What you have to do:
List all lines in the material below that contain "filter".

Extracted data:
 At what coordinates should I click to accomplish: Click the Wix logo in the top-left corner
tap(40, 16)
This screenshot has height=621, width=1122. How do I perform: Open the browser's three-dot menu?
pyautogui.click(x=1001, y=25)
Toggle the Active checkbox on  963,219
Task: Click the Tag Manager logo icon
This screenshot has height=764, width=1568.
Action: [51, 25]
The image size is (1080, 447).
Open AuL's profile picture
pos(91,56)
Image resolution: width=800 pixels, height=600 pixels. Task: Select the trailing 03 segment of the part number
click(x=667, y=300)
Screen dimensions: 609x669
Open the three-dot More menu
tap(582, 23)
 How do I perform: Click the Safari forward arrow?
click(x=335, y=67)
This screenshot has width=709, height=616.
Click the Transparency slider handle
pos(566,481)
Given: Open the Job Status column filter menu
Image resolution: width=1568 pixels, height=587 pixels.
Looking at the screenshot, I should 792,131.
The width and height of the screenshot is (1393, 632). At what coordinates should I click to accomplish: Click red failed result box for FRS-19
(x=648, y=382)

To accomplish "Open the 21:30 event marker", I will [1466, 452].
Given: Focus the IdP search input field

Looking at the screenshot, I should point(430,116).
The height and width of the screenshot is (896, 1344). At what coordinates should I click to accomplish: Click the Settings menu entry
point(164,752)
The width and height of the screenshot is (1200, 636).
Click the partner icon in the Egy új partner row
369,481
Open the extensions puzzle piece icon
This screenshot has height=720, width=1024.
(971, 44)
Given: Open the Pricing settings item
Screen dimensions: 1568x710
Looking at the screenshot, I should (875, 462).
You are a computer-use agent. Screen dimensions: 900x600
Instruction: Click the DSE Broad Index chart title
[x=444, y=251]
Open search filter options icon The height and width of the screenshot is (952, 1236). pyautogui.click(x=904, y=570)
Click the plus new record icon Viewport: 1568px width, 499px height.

Solved problem:
Given: Open the Job Status column filter menu
Open search filter options icon The height and width of the screenshot is (952, 1236). pyautogui.click(x=904, y=570)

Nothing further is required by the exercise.